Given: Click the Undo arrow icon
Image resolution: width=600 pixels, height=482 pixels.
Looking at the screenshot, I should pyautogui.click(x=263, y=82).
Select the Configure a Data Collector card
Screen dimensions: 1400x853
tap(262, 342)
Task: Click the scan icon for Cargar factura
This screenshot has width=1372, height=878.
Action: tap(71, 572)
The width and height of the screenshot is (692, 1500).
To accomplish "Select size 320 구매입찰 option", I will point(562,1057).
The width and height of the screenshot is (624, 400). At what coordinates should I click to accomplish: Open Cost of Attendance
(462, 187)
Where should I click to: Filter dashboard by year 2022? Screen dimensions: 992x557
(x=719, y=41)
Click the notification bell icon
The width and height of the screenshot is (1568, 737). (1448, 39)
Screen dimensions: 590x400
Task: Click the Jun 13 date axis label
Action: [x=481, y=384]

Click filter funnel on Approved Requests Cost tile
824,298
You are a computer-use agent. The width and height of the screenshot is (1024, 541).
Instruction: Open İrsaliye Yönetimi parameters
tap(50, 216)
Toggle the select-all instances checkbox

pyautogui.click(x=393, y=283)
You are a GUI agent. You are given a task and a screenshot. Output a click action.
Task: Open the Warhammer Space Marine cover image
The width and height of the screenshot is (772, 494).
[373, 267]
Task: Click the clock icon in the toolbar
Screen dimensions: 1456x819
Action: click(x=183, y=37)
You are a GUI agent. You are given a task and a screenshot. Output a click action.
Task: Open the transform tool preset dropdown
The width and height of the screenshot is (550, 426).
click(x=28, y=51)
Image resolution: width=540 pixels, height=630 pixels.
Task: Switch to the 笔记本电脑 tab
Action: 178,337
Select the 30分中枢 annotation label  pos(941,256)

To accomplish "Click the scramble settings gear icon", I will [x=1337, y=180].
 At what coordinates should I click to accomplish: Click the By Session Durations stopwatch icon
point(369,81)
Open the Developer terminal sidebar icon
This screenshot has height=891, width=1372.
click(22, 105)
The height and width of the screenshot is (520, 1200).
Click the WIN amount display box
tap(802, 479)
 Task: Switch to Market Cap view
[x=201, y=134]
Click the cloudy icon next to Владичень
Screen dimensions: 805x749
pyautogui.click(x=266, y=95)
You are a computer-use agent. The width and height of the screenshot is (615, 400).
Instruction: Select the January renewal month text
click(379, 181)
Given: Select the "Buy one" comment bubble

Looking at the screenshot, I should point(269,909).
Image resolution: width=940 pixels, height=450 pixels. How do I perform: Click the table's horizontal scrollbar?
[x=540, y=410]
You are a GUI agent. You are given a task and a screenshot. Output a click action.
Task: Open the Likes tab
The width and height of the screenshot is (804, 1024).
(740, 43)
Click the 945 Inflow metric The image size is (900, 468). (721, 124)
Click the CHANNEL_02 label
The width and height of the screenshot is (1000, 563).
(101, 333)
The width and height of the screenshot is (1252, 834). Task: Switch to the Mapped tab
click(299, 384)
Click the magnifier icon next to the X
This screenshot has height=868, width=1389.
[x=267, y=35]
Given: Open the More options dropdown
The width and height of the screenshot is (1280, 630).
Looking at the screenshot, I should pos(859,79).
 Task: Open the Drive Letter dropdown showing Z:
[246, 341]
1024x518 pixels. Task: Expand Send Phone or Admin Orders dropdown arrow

WORK INSTRUCTION
Everything above must be retyped. Keep each record exactly the same.

ANSWER TO THE PROBLEM
Given: Click the Undo arrow icon
Image resolution: width=600 pixels, height=482 pixels.
Looking at the screenshot, I should pyautogui.click(x=263, y=82).
Select the Configure a Data Collector card
Screen dimensions: 1400x853
tap(262, 342)
Task: Click the scan icon for Cargar factura
This screenshot has width=1372, height=878.
Action: tap(71, 572)
The width and height of the screenshot is (692, 1500).
To accomplish "Select size 320 구매입찰 option", I will point(562,1057).
The width and height of the screenshot is (624, 400). At what coordinates should I click to accomplish: Open Cost of Attendance
(462, 187)
Where should I click to: Filter dashboard by year 2022? Screen dimensions: 992x557
(x=719, y=41)
Click the notification bell icon
The width and height of the screenshot is (1568, 737). (1448, 39)
Screen dimensions: 590x400
Task: Click the Jun 13 date axis label
Action: [x=481, y=384]

Click filter funnel on Approved Requests Cost tile
824,298
You are a computer-use agent. The width and height of the screenshot is (1024, 541).
Instruction: Open İrsaliye Yönetimi parameters
tap(50, 216)
Toggle the select-all instances checkbox

pyautogui.click(x=393, y=283)
You are a GUI agent. You are given a task and a screenshot. Output a click action.
Task: Open the Warhammer Space Marine cover image
The width and height of the screenshot is (772, 494).
[373, 267]
Task: Click the clock icon in the toolbar
Screen dimensions: 1456x819
Action: click(x=183, y=37)
You are a GUI agent. You are given a task and a screenshot. Output a click action.
Task: Open the transform tool preset dropdown
The width and height of the screenshot is (550, 426).
click(x=28, y=51)
Image resolution: width=540 pixels, height=630 pixels.
Task: Switch to the 笔记本电脑 tab
Action: 178,337
Select the 30分中枢 annotation label  pos(941,256)

To accomplish "Click the scramble settings gear icon", I will [x=1337, y=180].
 At what coordinates should I click to accomplish: Click the By Session Durations stopwatch icon
point(369,81)
Open the Developer terminal sidebar icon
This screenshot has height=891, width=1372.
click(22, 105)
The height and width of the screenshot is (520, 1200).
Click the WIN amount display box
tap(802, 479)
 Task: Switch to Market Cap view
[x=201, y=134]
Click the cloudy icon next to Владичень
Screen dimensions: 805x749
pyautogui.click(x=266, y=95)
You are a computer-use agent. The width and height of the screenshot is (615, 400).
Instruction: Select the January renewal month text
click(379, 181)
Given: Select the "Buy one" comment bubble

Looking at the screenshot, I should point(269,909).
Image resolution: width=940 pixels, height=450 pixels. How do I perform: Click the table's horizontal scrollbar?
[x=540, y=410]
You are a GUI agent. You are given a task and a screenshot. Output a click action.
Task: Open the Likes tab
The width and height of the screenshot is (804, 1024).
(740, 43)
Click the 945 Inflow metric The image size is (900, 468). (721, 124)
Click the CHANNEL_02 label
The width and height of the screenshot is (1000, 563).
(101, 333)
The width and height of the screenshot is (1252, 834). Task: Switch to the Mapped tab
click(299, 384)
Click the magnifier icon next to the X
This screenshot has height=868, width=1389.
[x=267, y=35]
Given: Open the More options dropdown
The width and height of the screenshot is (1280, 630).
Looking at the screenshot, I should pos(859,79).
 Task: Open the Drive Letter dropdown showing Z:
[246, 341]
1024x518 pixels. Task: Expand Send Phone or Admin Orders dropdown arrow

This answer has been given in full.